> [Record set]:

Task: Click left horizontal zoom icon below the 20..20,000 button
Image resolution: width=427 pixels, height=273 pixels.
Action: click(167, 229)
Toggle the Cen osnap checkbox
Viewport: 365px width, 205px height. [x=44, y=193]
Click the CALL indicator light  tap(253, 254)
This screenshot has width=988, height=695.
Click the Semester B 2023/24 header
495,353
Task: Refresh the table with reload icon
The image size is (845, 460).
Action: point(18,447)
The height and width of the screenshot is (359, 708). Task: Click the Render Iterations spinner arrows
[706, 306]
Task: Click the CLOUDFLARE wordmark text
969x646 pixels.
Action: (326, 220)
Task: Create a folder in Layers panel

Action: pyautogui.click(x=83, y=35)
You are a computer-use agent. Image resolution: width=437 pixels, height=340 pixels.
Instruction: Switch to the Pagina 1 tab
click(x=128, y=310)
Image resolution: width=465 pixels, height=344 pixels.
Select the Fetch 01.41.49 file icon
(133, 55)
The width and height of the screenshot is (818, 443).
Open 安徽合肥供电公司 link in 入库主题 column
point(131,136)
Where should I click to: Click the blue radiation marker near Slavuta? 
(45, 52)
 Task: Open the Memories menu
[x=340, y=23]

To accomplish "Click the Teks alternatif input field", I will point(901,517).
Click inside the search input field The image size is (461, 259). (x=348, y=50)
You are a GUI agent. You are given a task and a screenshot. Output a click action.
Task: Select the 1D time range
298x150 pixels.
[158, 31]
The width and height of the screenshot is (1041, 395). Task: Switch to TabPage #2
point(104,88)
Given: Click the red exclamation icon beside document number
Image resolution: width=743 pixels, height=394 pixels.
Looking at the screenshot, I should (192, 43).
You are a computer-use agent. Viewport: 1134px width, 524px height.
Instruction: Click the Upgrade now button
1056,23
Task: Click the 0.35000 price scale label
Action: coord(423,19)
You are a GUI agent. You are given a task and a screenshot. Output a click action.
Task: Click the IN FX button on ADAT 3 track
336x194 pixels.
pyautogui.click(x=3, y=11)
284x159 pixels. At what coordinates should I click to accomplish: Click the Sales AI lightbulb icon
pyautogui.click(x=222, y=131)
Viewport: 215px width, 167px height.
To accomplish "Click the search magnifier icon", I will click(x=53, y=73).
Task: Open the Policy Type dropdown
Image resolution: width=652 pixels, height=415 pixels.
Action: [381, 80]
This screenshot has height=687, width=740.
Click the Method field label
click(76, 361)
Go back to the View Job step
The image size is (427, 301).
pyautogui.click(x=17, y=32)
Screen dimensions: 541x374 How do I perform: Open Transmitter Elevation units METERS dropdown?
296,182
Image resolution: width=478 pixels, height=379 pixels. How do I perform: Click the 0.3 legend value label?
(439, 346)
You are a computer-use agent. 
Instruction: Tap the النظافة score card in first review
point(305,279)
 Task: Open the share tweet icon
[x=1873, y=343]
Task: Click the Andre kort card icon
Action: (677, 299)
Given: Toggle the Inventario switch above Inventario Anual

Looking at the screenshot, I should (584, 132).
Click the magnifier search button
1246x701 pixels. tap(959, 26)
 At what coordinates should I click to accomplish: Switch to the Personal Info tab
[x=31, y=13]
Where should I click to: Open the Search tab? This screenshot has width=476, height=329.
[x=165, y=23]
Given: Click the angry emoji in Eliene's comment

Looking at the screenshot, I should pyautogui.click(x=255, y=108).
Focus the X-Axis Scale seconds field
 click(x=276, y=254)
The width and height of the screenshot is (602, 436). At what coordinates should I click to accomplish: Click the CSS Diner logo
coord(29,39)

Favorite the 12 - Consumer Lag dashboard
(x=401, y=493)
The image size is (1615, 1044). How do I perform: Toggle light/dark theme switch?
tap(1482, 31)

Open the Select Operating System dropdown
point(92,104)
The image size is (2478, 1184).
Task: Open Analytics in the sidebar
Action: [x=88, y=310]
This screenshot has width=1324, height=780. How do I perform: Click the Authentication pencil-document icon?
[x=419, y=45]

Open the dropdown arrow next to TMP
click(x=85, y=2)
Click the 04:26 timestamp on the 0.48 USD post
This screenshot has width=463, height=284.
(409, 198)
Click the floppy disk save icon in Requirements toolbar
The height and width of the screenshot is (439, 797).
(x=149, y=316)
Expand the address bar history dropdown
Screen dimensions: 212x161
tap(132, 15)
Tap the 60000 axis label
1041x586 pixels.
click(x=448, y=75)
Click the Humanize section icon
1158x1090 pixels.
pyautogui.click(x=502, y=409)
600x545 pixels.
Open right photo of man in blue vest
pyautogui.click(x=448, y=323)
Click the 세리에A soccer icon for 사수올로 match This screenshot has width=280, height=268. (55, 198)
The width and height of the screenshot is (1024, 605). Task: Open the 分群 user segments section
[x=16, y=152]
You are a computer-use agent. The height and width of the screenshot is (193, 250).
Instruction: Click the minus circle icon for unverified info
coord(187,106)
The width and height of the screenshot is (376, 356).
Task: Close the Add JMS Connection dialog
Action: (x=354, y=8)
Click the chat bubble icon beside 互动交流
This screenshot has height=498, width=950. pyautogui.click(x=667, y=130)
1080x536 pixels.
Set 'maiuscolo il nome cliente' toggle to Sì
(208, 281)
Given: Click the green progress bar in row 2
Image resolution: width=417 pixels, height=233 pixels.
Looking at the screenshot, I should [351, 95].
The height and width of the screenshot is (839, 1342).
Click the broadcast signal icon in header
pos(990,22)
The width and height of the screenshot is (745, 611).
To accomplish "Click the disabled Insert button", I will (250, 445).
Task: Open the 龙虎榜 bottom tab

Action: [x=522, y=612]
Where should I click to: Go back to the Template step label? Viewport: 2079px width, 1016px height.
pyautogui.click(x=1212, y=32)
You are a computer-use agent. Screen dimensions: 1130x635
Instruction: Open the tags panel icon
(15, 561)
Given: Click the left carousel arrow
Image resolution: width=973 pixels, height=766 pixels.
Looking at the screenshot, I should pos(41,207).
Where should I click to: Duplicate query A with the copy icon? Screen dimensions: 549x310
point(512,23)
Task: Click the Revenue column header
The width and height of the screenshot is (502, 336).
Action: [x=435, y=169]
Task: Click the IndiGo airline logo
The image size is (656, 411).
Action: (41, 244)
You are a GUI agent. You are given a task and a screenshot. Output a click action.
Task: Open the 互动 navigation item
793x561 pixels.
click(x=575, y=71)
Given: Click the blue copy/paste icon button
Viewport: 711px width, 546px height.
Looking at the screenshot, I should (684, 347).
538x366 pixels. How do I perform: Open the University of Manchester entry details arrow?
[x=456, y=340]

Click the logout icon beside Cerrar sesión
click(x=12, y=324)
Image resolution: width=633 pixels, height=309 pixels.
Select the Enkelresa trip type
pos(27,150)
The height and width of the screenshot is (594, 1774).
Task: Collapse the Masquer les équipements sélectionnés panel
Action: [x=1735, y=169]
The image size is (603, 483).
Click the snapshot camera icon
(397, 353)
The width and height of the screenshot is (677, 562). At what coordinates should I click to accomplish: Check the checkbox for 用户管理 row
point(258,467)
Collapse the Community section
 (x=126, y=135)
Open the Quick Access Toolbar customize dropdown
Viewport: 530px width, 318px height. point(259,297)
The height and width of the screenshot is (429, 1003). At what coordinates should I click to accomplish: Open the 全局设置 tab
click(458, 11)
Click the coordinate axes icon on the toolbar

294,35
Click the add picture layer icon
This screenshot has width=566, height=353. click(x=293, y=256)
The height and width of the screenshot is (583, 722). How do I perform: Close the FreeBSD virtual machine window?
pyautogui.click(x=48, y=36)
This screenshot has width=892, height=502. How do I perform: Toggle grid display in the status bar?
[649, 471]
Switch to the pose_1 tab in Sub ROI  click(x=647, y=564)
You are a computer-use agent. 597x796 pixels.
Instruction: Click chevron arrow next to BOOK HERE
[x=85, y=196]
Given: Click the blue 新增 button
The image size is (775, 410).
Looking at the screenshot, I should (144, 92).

> [Directions]:
Copy, unchanged, the rows from the line containing "Where should I click to: Go" through the line containing "This screenshot has width=566, height=353.", with both of those lines included.

> [Solution]:
Where should I click to: Go back to the Template step label? Viewport: 2079px width, 1016px height.
pyautogui.click(x=1212, y=32)
You are a computer-use agent. Screen dimensions: 1130x635
Instruction: Open the tags panel icon
(15, 561)
Given: Click the left carousel arrow
Image resolution: width=973 pixels, height=766 pixels.
Looking at the screenshot, I should pos(41,207).
Where should I click to: Duplicate query A with the copy icon? Screen dimensions: 549x310
point(512,23)
Task: Click the Revenue column header
The width and height of the screenshot is (502, 336).
Action: [x=435, y=169]
Task: Click the IndiGo airline logo
The image size is (656, 411).
Action: (41, 244)
You are a GUI agent. You are given a task and a screenshot. Output a click action.
Task: Open the 互动 navigation item
793x561 pixels.
click(x=575, y=71)
Given: Click the blue copy/paste icon button
Viewport: 711px width, 546px height.
Looking at the screenshot, I should (684, 347).
538x366 pixels. How do I perform: Open the University of Manchester entry details arrow?
[x=456, y=340]

Click the logout icon beside Cerrar sesión
click(x=12, y=324)
Image resolution: width=633 pixels, height=309 pixels.
Select the Enkelresa trip type
pos(27,150)
The height and width of the screenshot is (594, 1774).
Task: Collapse the Masquer les équipements sélectionnés panel
Action: [x=1735, y=169]
The image size is (603, 483).
Click the snapshot camera icon
(397, 353)
The width and height of the screenshot is (677, 562). At what coordinates should I click to accomplish: Check the checkbox for 用户管理 row
point(258,467)
Collapse the Community section
 (x=126, y=135)
Open the Quick Access Toolbar customize dropdown
Viewport: 530px width, 318px height. point(259,297)
The height and width of the screenshot is (429, 1003). At what coordinates should I click to accomplish: Open the 全局设置 tab
click(458, 11)
Click the coordinate axes icon on the toolbar

294,35
Click the add picture layer icon
This screenshot has width=566, height=353. click(x=293, y=256)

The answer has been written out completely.